Now, there is no prohibition on overflight or general air operations, so an undertaking on their part to work with minimizing air operations over these areas is an additional measure that, if implemented, would strengthen the COH.  They are not restricted from striking Nusrah, but minimizing air operations even where Nusrah is present, if in an area that’s predominantly inhabited by civilians or the parties to the cessation would help with implementation of the cessation more generally.

OPERATOR:  Thank you.  And next is Nike Chang with Voice of America.  Please, go ahead.

QUESTION:  Hi.  It’s Pam Dockins, actually, with Voice of America.  But a question about section four of the joint U.S.-Russian statement.  Down in the bottom of that paragraph it says the U.S. is committed to intensifying its support and assistance to regional allies.  Can you elaborate on that and indicate whether or not that indicates some type of new commitment or any additional material support to allies, and if so, what is that?

And then secondly, concerning the localized ceasefires such as the one in Aleppo and Latakia:  Is there concern that at some point it’s going to get overwhelming or too difficult to continue to try to maintain these 48, 72-hour ceasefires?  The overall goal, of course, is the nationwide ceasefire, but as you look at these localized attempts, at what point does it become too cumbersome to try to keep up this pace?
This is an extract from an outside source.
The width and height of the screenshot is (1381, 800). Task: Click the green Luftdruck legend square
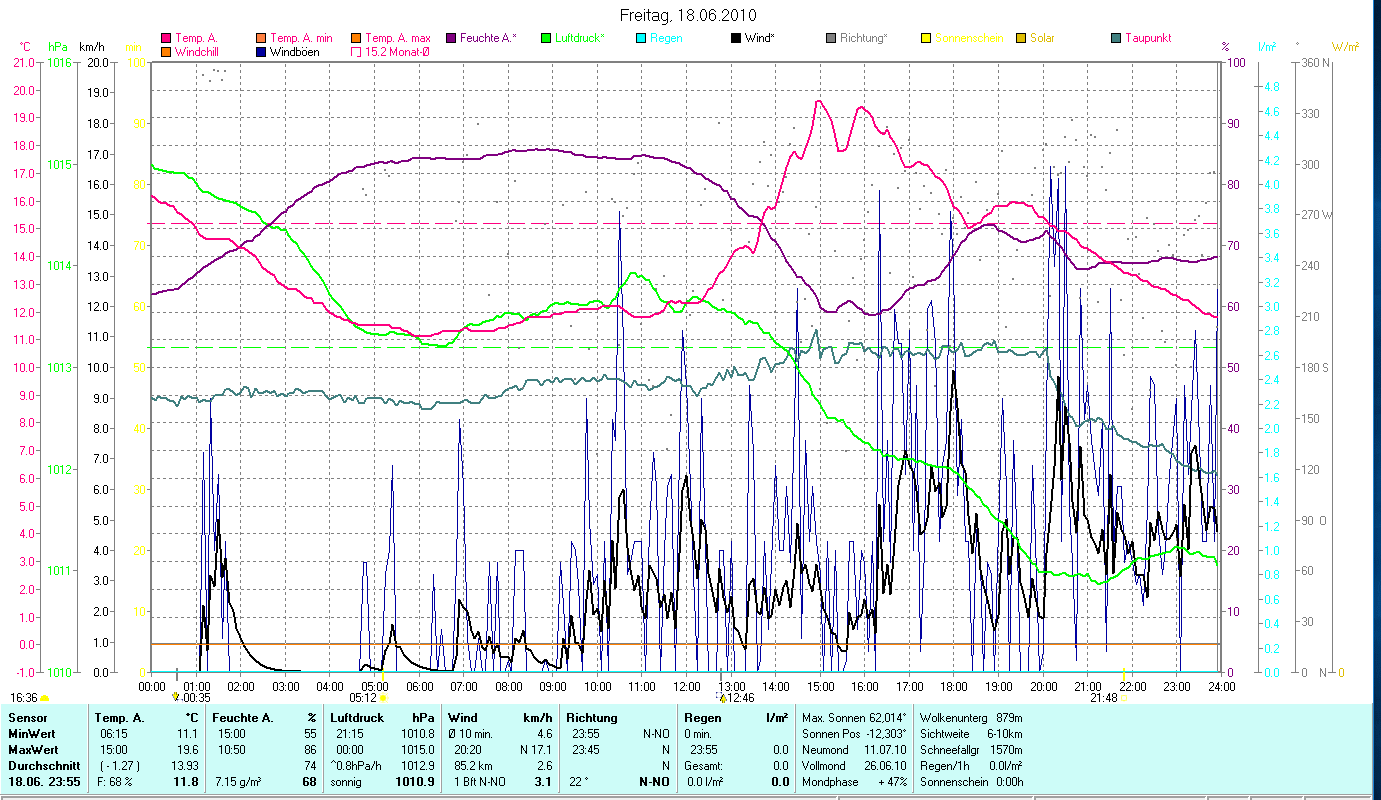(545, 38)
U.S. OFFICIAL:  So I’ll take the last question first.  The use of these 24, 48-hour periods in places like Latakia, Eastern Ghouta, and Aleppo were because the exchanges of fire on both sides had become quite intense, particularly in Latakia and Aleppo.  And so it was a means by which to get local commanders to be assured of the other side’s readiness to renew the implementation of the cessation.  In Latakia I think we’ve seen the violence come down quite significantly through the result of those efforts, and therefore folding it into the normal order with the nationwide cessation makes eminent sense, and that’s what we’re doing with the other two areas as well.  Aleppo, there is still work to be done to bring the violence down in pockets of the city, so – in pockets of the – in the environment, and so that’s what we’re working on now.
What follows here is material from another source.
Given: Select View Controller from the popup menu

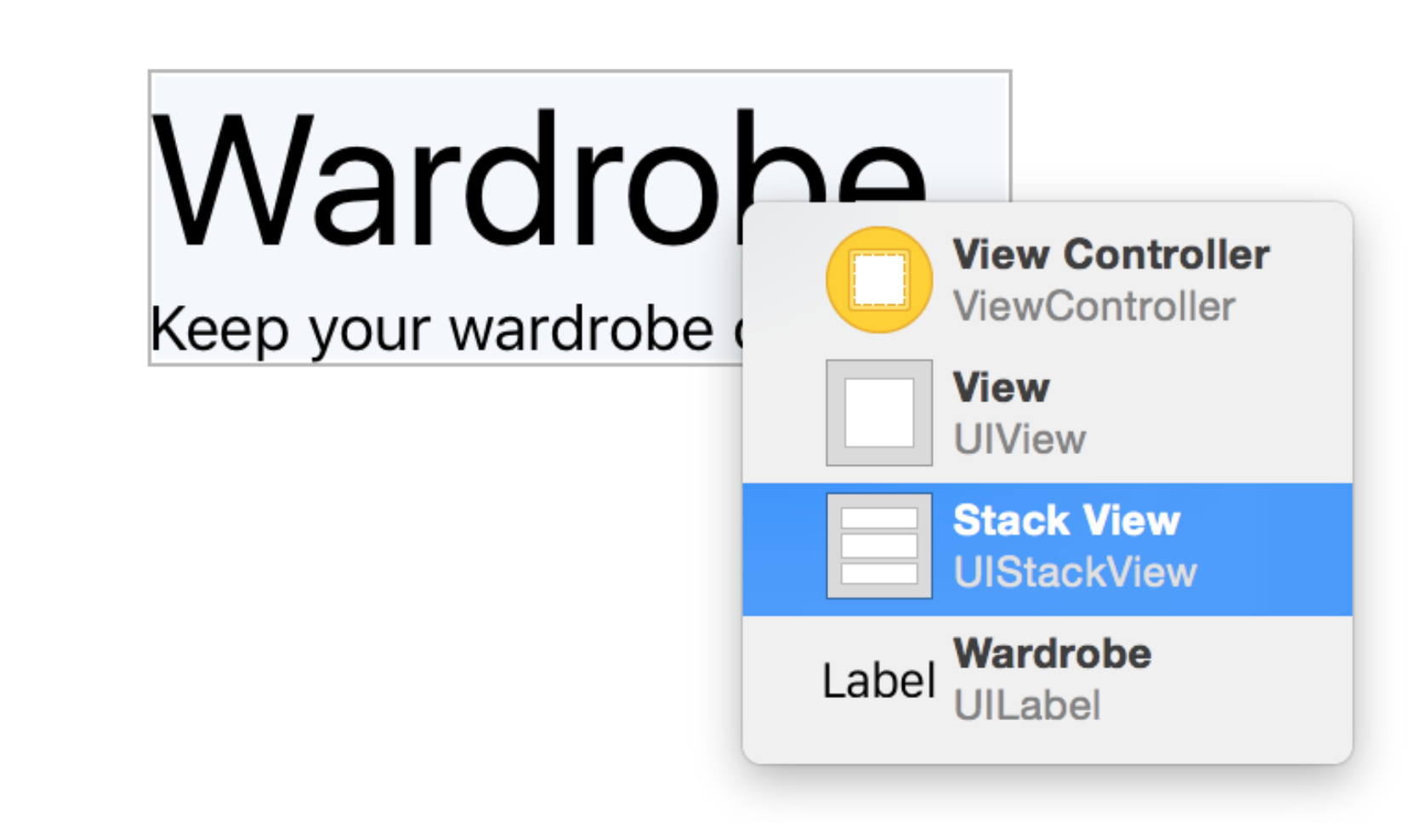Looking at the screenshot, I should tap(1048, 280).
As concerns your first question, we’re not right now announcing or indicating any fresh or additional specific measures, just a willingness at this stage to intensify efforts in that direction as needed.
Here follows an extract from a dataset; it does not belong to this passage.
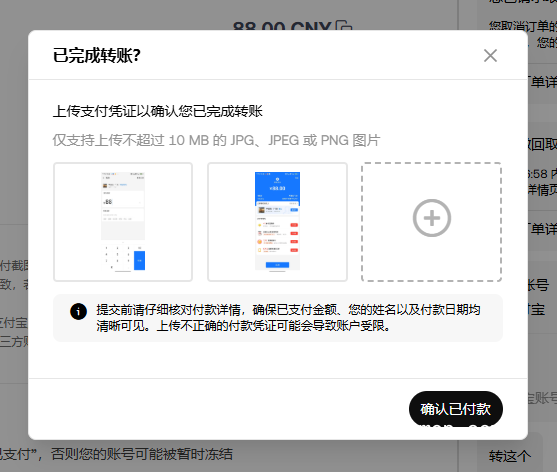557x472 pixels.
Task: Click the dimmed 支付宝 text on the left edge
Action: point(13,322)
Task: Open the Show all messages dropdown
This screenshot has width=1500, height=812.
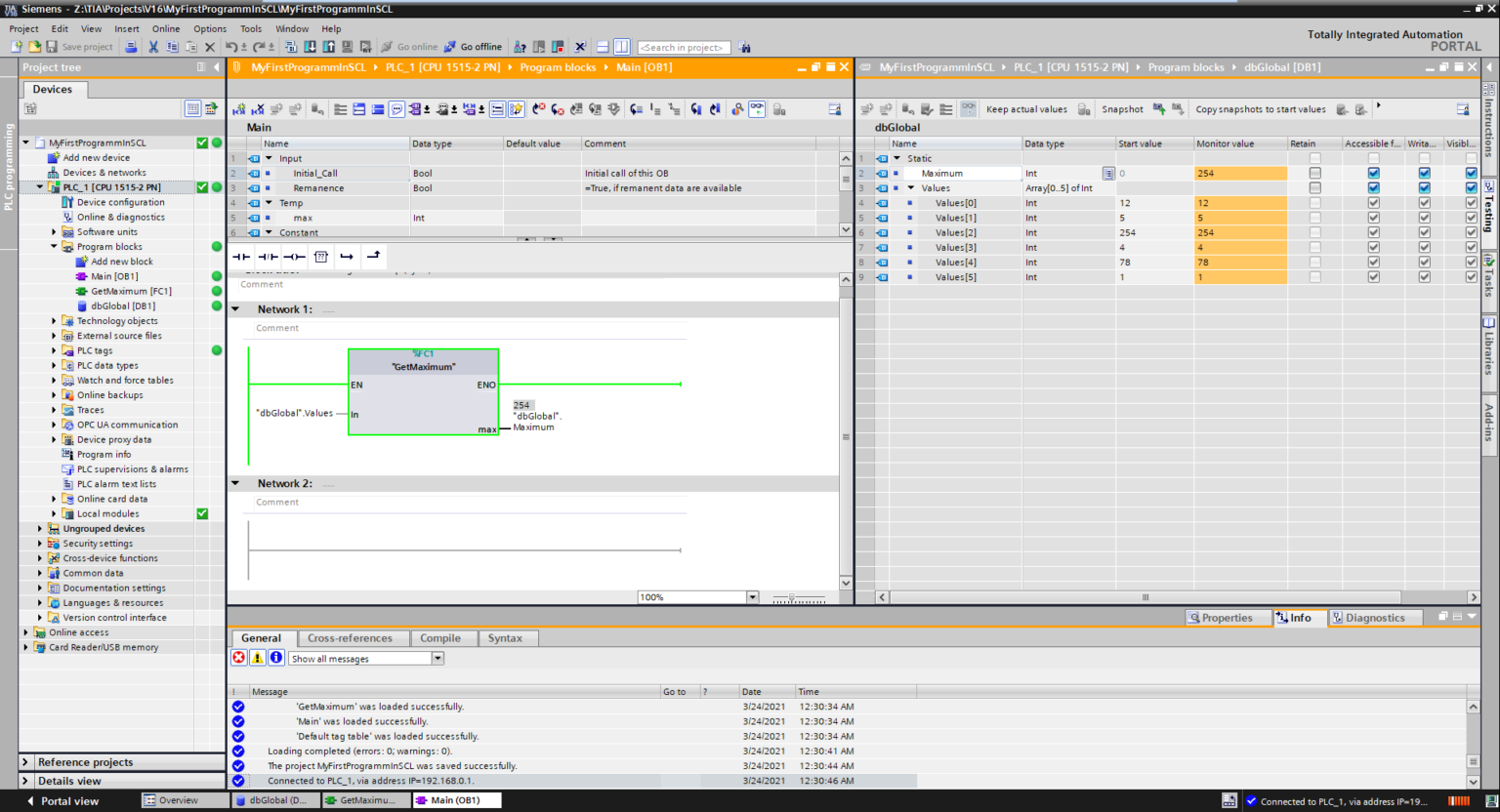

OPERATOR:  Thank you.  Next question will come from Michele Kelemen with NPR.  Please go ahead.

QUESTION:  All right, thanks.  I’m wondering about this question of Nusrah in the Aleppo area.  Can you explain how the U.S.-Russian task force works?  Are they actually looking at maps and deciding which group holds which block?

And then, secondly, do you have a shared understanding with the Russians as to the consequences for violations of the ceasefire?

U.S. OFFICIAL:  Yeah, so – I mean, we have had multiple conversations in various fora, both in Geneva and in the region and between our capitals, because we have multiple channels of communication to exchange information on our views on where Nusrah and the parties are located.  The challenge is, of course, where Nusrah and parties to the cessation may be located quite closely together.  And there our view is that while Nusrah is excluded from the cessation and therefore it is permissible to take action against them, you nonetheless are also required under the terms of the COH to ensure any action you take does not harm civilians or parties to the cessation, and that’s where we believe additional work is needed to reach a shared understanding on how you honor that fully.  And in some cases it’s not simply a matter of having a general understanding, but you have to get more granular, and so we’re making a commitment to try to deepen our understanding of that challenge.  And it’s different in different specific locations of the country, so there isn’t a – one approach that applies equally to all, because it depends on the disposition of forces on the ground in specific areas and also the extent to which areas are more densely populated versus more remote.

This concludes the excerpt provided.